The mind bender which is pretty important and contrary to our lives is that a soul in whatever configuration that it entails isn’t necessarily the sex it was while it resided in a body during what we might call “life.” When first thinking about the possible direction of the next Star Wars movie, Episode 8, I thought it was a Disney attempt to appease gay rights advocates. But, it is deeper than that—and that’s important. I think it’s so important that I’d consider giving Star Wars another chance because it just might advance the human race—not into the sexual rolls that we play as human beings but into the essence of what we are all made of in the eternal aspect.
However, the roles we play as a culture is important too.
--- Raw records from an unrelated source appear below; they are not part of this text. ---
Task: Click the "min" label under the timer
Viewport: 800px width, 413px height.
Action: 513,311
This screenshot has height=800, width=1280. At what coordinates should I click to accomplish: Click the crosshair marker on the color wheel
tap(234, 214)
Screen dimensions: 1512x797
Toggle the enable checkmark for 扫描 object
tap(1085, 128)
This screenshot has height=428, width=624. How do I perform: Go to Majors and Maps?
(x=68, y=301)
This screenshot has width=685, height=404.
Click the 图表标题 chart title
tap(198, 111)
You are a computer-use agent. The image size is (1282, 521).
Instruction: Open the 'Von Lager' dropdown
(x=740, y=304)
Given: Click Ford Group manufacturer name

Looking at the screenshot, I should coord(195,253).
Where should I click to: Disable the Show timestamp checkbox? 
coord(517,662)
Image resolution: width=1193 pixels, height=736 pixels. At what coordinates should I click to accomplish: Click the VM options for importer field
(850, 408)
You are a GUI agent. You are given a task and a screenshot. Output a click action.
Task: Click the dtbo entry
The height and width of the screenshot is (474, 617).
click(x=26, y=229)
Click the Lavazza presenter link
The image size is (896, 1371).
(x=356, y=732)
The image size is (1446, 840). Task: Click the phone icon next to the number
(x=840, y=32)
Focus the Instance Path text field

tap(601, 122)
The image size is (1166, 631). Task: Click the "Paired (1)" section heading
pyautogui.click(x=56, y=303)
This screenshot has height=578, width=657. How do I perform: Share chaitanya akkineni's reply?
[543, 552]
Men are men, and women are women—nobody would think to walk into a Navajo tribe and start telling them to make sand paintings different or to rearrange their culture in some disrespectful way—and nobody should attack traditional American culture in a disrespectful fashion the way that progressives do. I would argue that only American culture could produce something like Star Wars in this modern age—because it requires freedom and financial resources to extrapolate from the depths of imagination and to put it in front of the masses in such a spectacular fashion where literally the Internet was buzzing around the globe at the leak about Rey’s parentage. So forcing gay subject matter down the throats of Disney fans is not what I’m talking about. But a sexless existence that is eternal is something I can get excited about. If Star Wars is knocking on the door to heavy mythic representations—then I will go in the door behind it. If not, I’ll be done with it forever. This news about Rey is encouraging to me. I could get on board with that. There may be hope for Star Wars yet.